### Problem details
Give exactly the lines from the one that contains "You are a GUI" through the end of the entries below, both included; the pictures stay out.

═══

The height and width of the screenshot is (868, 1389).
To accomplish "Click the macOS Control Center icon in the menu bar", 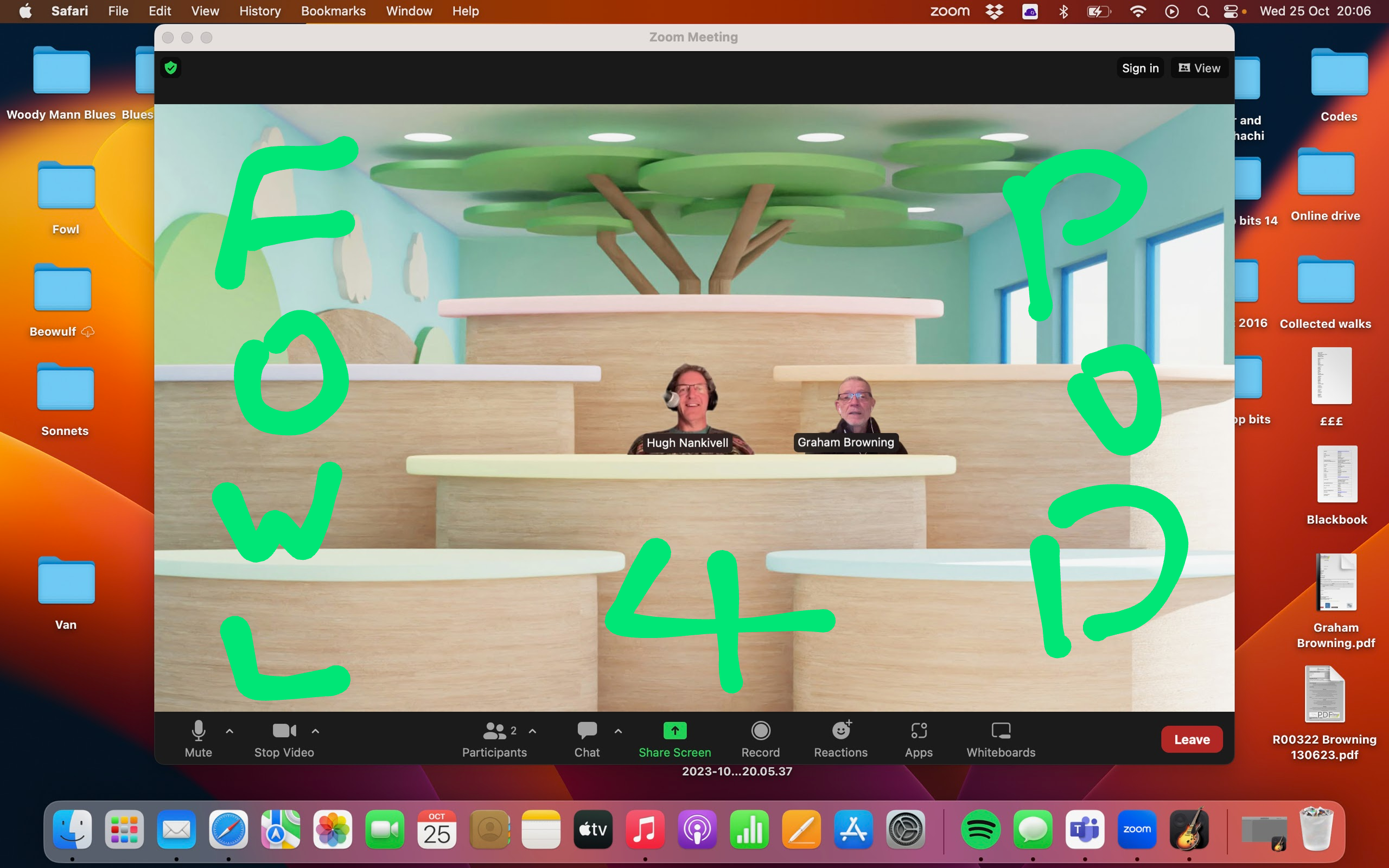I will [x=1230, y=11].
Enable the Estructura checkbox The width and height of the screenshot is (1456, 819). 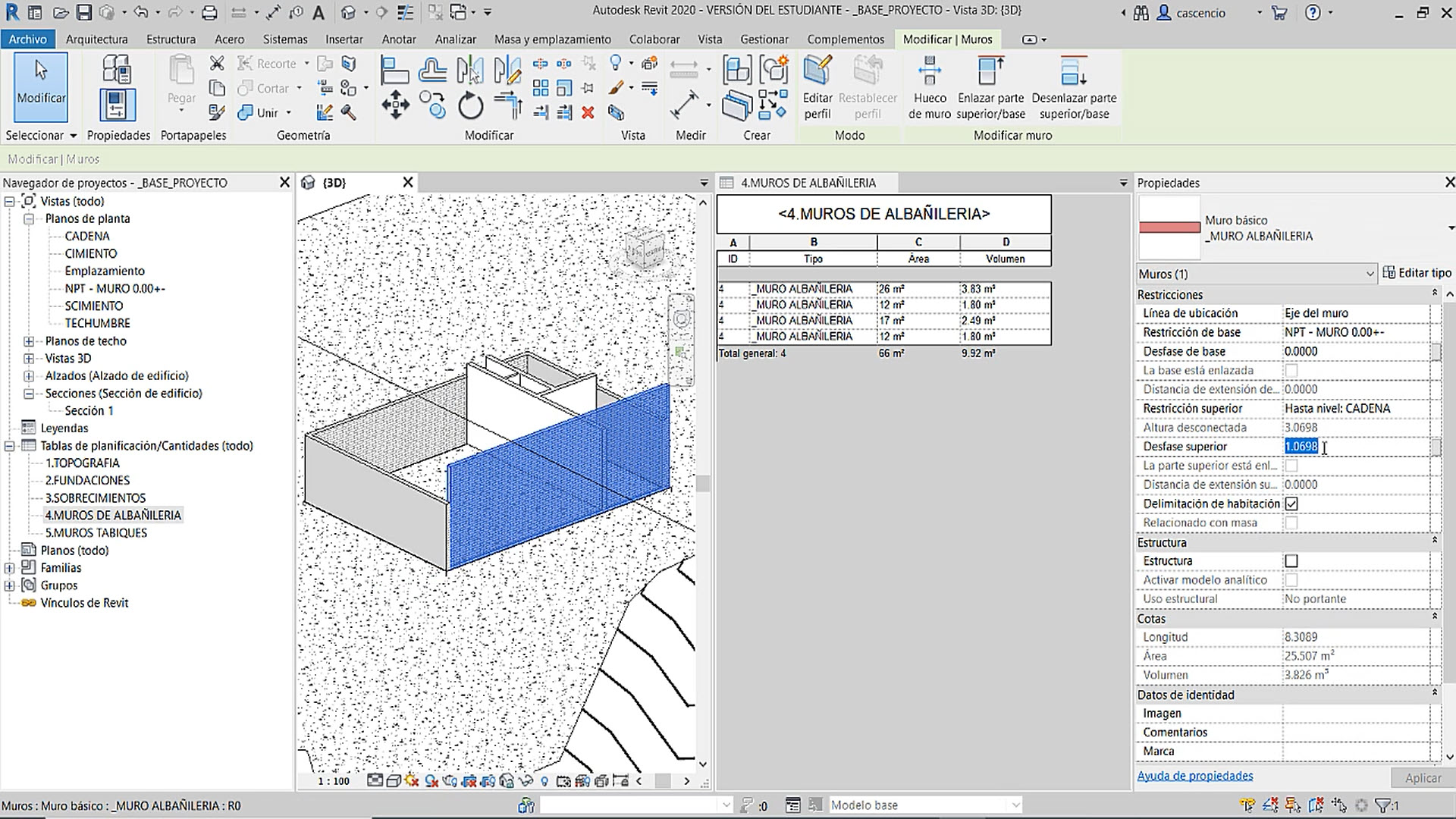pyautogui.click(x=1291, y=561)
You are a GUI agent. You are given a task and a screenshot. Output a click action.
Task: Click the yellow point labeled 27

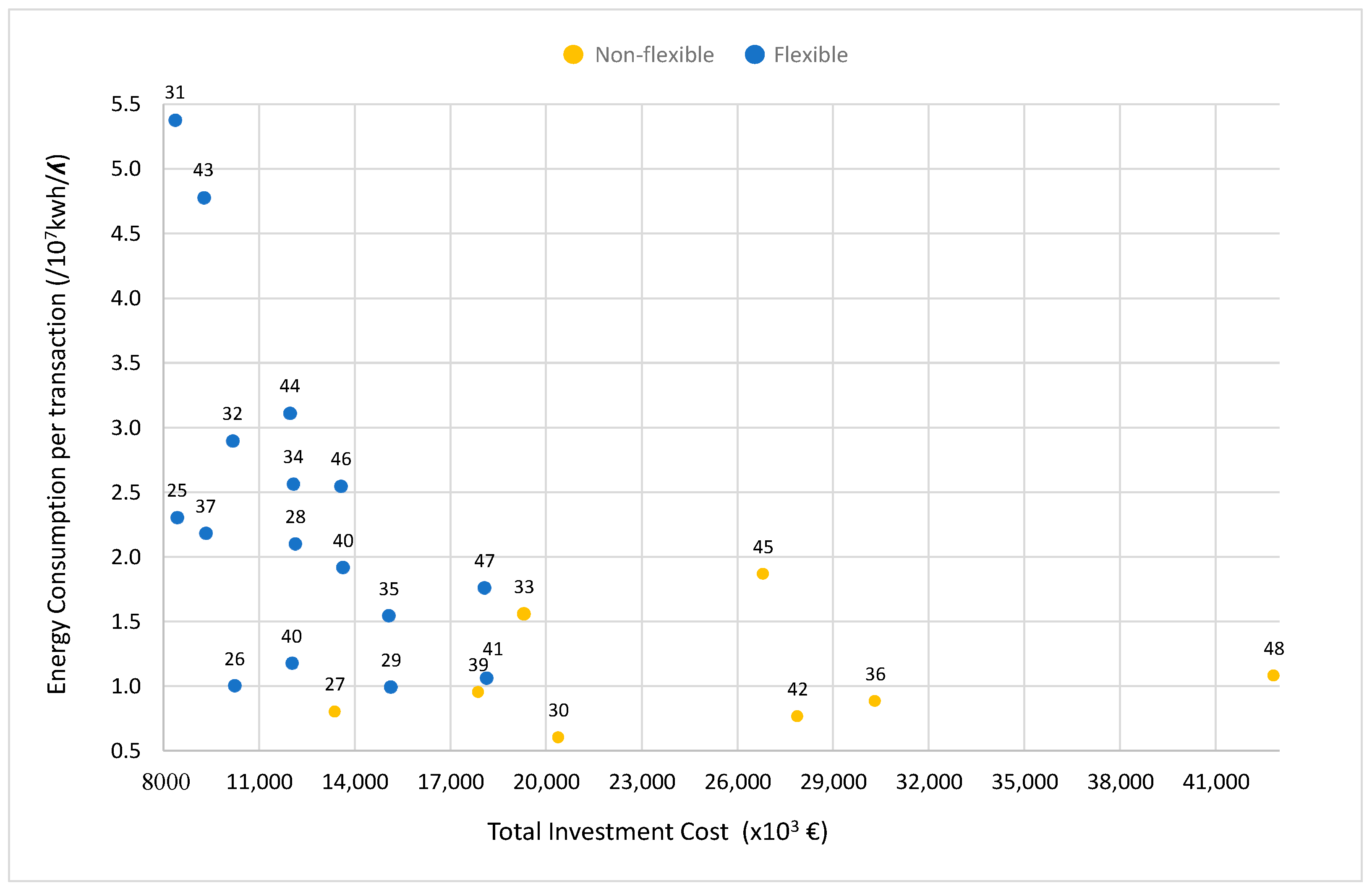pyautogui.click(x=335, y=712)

═══

### Result of this exercise
You are a GUI agent. You are given a task and a screenshot. Output a click action.
Task: Click the yellow point labeled 27

pyautogui.click(x=335, y=712)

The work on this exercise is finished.